Reporter: Tendi Mahadi | Editor: Tri Adi
Industri pembiayaan menghadapi tantangan baru. Penyebabnya adalah kasus yang melibatkan multifinance yang menyimpang dalam menjalankan bisnisnya.
Tak hanya PT Sunprima Nusantara Pembiayaan (SNP Finance), masih ada multifinance lain yang juga kena semprit OJK. Data OJK, dari Januari-Agustus 2018, ada lima multifinance yang dicabut izin usahanya dan enam multifinance yang izinnya dibekukan.
Pelanggaran yang dilakukan sejumlah perusahaan pembiayaan ini menyebabkan pembayaran utang kepada kreditur dan investor tak bisa dipenuhi. Praktis, hal ini menurunkan kepercayaan dari sumber pendanaan multifinance terutama dari pihak perbankan.
Kondisi ini merembet ke perusahaan lain yang kinerjanya tidak terlalu buruk. Beberapa perbankan mengaku berhati-hati dan selektif dalam menyalurkan pinjaman ke multifinance. Akibatnya, likuiditas kian seret.

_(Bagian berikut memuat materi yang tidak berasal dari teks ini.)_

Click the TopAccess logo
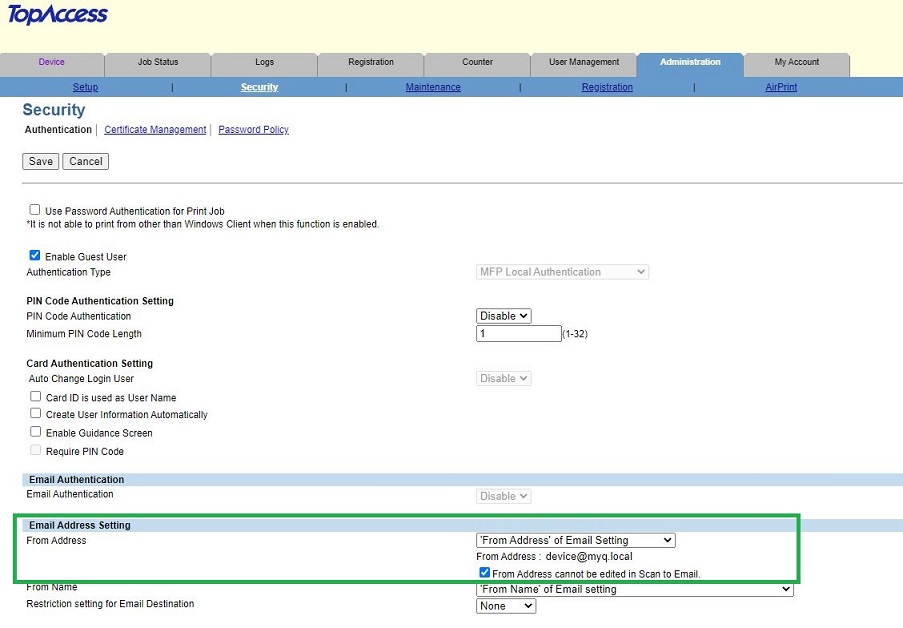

Hal ini merugikan industri secara umum. Terlebih mayoritas multifinance adalah pelaku usaha yang menjalankan bisnis dengan benar. Sayangnya, pemain yang jumlahnya jauh lebih banyak daripada jumlah multifinance bermasalah ikut merasakan efek negatif.
Seretnya pendanaan dari perbankan pun makin menyulitkan industri pembiayaan dalam memperoleh pendanaan. Penerbitan surat utang di saat yang tidak tepat juga akan merugikan perusahaan sendiri.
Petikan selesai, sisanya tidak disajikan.